Why? Well, as far as I can tell, the argument is that Google is good at what it does, and people like it, so thus it must be punished. I really wish there were more to it than that, but that really does seem to be the heart of it: let's regulate Google because we're jealous that it's successful.
The debate apparently was kicked off by MP Dominic Raab, repeating the old story about Foundem, whose only purpose in life seemed to be to bitch about Google. Foundem, of course, was a tiny search engine that no one heard of that offered little value, and was exactly the kind of website that people hate getting pointed to in search results, because it feels spammy. Google -- quite reasonably -- buried Foundem's results. It wasn't -- as Foundem's execs and Raab now claim -- because Google was "scared" of this competitor and was shutting it out of the market, but because Foundem sucked and people didn't like it.
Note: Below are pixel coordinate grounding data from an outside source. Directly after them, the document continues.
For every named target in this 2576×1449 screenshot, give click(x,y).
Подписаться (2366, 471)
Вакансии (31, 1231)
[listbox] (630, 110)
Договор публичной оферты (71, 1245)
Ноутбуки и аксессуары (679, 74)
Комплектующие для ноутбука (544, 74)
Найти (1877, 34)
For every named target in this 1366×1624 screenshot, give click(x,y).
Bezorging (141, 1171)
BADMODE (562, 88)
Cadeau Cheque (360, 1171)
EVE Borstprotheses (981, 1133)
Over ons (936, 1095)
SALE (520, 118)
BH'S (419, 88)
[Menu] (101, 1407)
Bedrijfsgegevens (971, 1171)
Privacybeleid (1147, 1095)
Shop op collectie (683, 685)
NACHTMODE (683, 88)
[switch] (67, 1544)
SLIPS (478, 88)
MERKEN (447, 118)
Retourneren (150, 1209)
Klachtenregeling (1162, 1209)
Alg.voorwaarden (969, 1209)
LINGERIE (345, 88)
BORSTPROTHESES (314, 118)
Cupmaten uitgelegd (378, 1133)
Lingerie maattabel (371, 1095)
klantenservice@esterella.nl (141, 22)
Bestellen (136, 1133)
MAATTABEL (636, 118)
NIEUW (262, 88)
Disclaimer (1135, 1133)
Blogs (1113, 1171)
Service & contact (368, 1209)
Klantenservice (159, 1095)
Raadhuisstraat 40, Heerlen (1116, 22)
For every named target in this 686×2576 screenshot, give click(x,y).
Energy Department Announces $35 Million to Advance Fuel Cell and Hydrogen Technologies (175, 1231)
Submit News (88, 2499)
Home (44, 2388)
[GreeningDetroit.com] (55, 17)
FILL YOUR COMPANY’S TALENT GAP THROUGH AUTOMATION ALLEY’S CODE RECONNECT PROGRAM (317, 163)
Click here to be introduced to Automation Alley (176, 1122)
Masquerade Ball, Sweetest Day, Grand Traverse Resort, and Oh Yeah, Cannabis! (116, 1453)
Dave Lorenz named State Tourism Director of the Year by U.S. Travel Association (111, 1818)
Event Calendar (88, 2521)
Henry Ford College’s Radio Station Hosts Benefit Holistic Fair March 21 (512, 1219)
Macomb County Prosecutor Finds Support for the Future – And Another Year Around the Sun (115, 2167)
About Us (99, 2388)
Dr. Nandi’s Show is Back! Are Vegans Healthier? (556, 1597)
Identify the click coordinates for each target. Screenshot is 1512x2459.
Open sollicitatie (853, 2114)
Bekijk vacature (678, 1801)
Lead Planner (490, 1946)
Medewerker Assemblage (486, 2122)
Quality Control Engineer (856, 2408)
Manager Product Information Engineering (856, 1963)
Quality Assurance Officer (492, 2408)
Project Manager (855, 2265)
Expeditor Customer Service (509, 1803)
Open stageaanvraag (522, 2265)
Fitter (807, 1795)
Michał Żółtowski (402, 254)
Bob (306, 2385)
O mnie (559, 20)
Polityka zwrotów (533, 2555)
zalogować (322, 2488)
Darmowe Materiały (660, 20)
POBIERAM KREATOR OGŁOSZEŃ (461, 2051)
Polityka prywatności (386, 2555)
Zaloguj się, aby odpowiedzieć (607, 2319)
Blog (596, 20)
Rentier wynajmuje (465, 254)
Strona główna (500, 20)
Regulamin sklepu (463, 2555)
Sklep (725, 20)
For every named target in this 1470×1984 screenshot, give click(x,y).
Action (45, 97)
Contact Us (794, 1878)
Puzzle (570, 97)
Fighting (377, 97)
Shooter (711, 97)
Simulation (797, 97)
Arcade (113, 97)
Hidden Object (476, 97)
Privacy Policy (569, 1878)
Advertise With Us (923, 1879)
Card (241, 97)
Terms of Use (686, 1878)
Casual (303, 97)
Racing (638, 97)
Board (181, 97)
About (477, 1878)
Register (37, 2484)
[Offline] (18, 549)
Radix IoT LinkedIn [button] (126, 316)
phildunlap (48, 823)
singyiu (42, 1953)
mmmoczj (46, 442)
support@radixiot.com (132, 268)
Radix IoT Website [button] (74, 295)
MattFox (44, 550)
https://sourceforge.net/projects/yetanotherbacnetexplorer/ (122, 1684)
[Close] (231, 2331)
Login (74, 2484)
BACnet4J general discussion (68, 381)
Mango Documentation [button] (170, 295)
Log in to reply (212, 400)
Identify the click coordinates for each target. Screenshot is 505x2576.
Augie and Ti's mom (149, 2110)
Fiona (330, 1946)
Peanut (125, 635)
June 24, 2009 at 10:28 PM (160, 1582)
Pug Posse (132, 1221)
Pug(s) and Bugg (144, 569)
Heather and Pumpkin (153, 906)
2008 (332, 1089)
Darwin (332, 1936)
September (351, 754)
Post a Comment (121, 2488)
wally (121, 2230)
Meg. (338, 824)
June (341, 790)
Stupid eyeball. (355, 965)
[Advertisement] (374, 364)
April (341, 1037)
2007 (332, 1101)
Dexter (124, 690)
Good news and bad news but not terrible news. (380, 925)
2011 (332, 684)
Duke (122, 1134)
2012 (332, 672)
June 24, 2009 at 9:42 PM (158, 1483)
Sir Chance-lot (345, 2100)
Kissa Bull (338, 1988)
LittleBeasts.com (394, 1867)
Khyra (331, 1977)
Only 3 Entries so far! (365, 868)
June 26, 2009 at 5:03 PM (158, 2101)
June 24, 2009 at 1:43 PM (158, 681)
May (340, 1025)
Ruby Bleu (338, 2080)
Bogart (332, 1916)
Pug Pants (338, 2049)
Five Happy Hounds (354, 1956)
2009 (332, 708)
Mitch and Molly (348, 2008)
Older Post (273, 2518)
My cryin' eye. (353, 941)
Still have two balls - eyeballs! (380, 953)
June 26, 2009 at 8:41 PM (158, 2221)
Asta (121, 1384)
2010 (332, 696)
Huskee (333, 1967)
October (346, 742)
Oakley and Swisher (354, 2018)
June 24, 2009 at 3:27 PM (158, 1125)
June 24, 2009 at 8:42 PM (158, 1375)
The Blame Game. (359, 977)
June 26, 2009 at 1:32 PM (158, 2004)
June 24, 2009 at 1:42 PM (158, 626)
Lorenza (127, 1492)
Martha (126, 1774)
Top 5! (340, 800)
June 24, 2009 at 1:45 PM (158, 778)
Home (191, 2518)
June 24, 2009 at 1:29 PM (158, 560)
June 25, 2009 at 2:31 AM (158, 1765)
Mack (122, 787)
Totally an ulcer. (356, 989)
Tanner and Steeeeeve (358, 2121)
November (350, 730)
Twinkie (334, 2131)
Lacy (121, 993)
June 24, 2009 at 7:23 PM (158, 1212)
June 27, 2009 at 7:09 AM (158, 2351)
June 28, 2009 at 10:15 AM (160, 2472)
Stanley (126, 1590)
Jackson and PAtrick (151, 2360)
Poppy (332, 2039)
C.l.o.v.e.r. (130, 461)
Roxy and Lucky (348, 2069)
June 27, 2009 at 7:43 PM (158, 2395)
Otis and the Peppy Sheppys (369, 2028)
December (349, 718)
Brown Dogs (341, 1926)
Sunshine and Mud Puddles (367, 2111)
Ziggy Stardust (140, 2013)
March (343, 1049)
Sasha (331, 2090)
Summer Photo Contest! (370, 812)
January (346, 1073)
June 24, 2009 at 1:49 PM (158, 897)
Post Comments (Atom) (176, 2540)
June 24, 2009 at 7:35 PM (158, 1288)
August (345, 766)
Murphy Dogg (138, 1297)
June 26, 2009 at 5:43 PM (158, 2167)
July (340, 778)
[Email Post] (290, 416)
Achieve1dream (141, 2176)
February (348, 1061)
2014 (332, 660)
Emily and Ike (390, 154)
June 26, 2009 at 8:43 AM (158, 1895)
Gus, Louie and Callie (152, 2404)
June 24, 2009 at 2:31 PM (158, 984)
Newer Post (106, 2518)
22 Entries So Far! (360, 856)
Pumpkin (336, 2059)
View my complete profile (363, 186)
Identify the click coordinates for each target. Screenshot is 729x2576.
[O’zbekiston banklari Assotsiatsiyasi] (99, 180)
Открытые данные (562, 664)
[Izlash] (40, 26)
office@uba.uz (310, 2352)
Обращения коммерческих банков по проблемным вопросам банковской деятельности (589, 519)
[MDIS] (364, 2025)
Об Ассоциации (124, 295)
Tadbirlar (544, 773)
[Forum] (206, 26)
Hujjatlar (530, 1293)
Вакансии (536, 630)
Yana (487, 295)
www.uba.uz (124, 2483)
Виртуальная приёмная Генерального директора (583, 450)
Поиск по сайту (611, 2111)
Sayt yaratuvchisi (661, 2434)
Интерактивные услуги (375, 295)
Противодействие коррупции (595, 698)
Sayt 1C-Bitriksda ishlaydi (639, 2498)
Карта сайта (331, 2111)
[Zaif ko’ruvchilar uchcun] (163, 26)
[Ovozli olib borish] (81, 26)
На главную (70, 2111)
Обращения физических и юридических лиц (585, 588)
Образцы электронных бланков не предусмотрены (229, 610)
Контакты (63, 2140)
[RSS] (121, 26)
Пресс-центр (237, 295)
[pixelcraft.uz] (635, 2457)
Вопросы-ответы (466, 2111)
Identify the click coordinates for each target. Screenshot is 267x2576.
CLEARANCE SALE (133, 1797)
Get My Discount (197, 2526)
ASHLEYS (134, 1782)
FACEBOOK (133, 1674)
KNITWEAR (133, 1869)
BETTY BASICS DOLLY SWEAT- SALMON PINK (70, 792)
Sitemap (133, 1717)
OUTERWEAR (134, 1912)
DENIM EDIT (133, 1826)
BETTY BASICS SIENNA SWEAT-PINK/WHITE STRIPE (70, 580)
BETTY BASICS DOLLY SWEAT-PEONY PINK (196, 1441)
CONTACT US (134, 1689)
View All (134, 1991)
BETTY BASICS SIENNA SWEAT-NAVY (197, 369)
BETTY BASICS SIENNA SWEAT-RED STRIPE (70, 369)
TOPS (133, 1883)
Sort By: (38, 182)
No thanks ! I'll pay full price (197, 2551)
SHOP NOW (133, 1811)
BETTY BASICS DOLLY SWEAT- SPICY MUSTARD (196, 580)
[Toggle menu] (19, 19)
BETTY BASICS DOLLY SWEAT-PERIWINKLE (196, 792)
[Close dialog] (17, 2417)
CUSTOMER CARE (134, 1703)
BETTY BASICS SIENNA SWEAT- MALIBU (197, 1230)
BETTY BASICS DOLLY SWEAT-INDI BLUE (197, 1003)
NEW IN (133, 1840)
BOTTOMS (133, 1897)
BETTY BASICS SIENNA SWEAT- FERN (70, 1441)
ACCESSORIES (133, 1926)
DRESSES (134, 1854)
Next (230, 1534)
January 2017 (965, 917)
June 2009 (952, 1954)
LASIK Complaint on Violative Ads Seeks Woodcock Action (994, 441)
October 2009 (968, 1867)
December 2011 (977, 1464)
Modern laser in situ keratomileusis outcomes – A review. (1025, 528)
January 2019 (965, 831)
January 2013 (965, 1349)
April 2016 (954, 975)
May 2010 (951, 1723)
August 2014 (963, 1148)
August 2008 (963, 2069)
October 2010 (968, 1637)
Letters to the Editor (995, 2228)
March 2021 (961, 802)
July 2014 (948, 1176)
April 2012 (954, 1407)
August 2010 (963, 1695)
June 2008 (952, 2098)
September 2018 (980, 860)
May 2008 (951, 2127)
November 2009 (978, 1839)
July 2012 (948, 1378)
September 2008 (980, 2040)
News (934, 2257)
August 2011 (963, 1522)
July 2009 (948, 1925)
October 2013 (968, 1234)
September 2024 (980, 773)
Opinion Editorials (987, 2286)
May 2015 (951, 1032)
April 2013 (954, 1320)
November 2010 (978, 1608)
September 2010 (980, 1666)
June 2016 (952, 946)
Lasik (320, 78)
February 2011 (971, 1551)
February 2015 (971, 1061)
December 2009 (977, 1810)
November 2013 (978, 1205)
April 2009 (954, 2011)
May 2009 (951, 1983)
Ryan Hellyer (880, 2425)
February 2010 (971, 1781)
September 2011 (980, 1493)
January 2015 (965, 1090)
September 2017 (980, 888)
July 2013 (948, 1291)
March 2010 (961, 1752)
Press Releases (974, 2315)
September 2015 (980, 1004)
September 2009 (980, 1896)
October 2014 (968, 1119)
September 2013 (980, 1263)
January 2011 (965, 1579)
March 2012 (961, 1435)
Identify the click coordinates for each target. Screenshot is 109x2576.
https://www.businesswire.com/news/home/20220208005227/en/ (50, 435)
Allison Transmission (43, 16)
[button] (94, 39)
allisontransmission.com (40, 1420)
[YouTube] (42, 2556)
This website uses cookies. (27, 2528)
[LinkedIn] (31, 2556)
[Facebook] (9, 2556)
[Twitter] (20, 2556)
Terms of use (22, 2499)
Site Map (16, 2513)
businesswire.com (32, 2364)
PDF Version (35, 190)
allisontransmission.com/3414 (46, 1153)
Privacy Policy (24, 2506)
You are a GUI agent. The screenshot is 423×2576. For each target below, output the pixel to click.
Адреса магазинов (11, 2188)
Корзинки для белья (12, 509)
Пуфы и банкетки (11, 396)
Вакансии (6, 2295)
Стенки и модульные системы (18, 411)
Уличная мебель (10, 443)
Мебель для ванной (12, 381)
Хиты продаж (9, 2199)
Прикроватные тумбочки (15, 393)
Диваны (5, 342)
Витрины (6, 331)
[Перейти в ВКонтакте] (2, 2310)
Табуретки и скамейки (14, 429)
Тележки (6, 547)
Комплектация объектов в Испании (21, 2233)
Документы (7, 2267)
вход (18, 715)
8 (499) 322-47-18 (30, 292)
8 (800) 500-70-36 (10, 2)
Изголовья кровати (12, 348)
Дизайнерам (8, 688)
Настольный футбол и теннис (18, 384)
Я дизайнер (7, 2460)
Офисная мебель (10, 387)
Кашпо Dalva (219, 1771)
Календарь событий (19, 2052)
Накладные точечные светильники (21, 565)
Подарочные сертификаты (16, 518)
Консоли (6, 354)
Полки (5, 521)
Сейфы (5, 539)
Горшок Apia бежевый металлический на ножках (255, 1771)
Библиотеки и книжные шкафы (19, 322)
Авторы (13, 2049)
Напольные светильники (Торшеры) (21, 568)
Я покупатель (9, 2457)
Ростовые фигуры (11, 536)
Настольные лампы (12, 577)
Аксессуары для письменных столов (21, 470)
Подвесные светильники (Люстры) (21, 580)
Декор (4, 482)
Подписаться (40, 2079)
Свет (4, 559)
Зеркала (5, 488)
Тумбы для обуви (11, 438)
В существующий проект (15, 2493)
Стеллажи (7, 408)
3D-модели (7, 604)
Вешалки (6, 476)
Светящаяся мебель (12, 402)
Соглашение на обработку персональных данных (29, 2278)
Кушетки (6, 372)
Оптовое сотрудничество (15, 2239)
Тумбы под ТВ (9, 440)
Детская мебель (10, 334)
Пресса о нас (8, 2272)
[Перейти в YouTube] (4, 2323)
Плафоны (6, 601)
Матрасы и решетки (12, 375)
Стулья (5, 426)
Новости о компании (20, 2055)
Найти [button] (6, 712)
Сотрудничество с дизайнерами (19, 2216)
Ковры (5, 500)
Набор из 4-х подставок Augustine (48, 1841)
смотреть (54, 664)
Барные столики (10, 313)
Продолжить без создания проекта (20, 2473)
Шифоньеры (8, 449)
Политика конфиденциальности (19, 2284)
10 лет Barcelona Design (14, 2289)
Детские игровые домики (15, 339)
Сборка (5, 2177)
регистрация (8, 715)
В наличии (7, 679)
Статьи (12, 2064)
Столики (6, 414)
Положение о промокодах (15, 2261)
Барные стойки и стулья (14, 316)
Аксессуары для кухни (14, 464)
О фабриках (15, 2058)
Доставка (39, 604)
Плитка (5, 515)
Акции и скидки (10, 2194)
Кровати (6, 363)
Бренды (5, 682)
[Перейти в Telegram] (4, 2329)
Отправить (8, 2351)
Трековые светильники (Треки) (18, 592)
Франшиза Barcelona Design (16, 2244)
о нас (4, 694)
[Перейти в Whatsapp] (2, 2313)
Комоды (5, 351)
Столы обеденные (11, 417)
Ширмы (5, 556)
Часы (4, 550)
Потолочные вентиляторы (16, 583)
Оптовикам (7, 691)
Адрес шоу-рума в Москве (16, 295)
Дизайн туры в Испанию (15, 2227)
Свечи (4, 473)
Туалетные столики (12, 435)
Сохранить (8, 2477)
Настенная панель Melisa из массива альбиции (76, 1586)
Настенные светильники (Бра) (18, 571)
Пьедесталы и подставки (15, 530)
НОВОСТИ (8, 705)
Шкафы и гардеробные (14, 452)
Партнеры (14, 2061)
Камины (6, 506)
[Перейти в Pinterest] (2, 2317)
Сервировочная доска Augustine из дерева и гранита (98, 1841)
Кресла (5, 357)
Yet Raab uses this example of Google better serving its customers, as an excuse to regulate the company:
Mr Raab said that the effect was to suppress Foundem in Google search results. Mr Raab pointed out that the alleged treatment of Foundem would be sufficient to bury and kill off many businesses. He accused Google of deliberately "stacking the deck" against small competitors and called for government policy to address what he called ‘search engine transparency'.First of all, search engines are less and less the gateway to the rest of the internet in an age of social media. Even if Google dominates in search traffic, more and more people are finding out about other sites online from their friends via social media. Second, and more importantly, nowhere does Raab explain why what Google did was bad. He just assumes that it must be bad. However, if Google is suppressing bad results that users don't want, isn't that a good thing? Serving customers better is a good thing, and if Foundem's having trouble getting users, the fault is clearly with Foundem, not Google. And it's pretty weak for politicians to be looking to prop up a failed company, just because another company is good at what it does.
Mr Raab accused the regulators, Ofcom and the Office of Fair Trading, of complacency. He called on them to take action against companies abusing dominance. "Search engines are the gateways to the Internet, and with a 95% share, Google is in a dominant position"
"If Google does not allow consumers to access potential competitors via its search engine gateway, they will be choked out of the market-place" he said.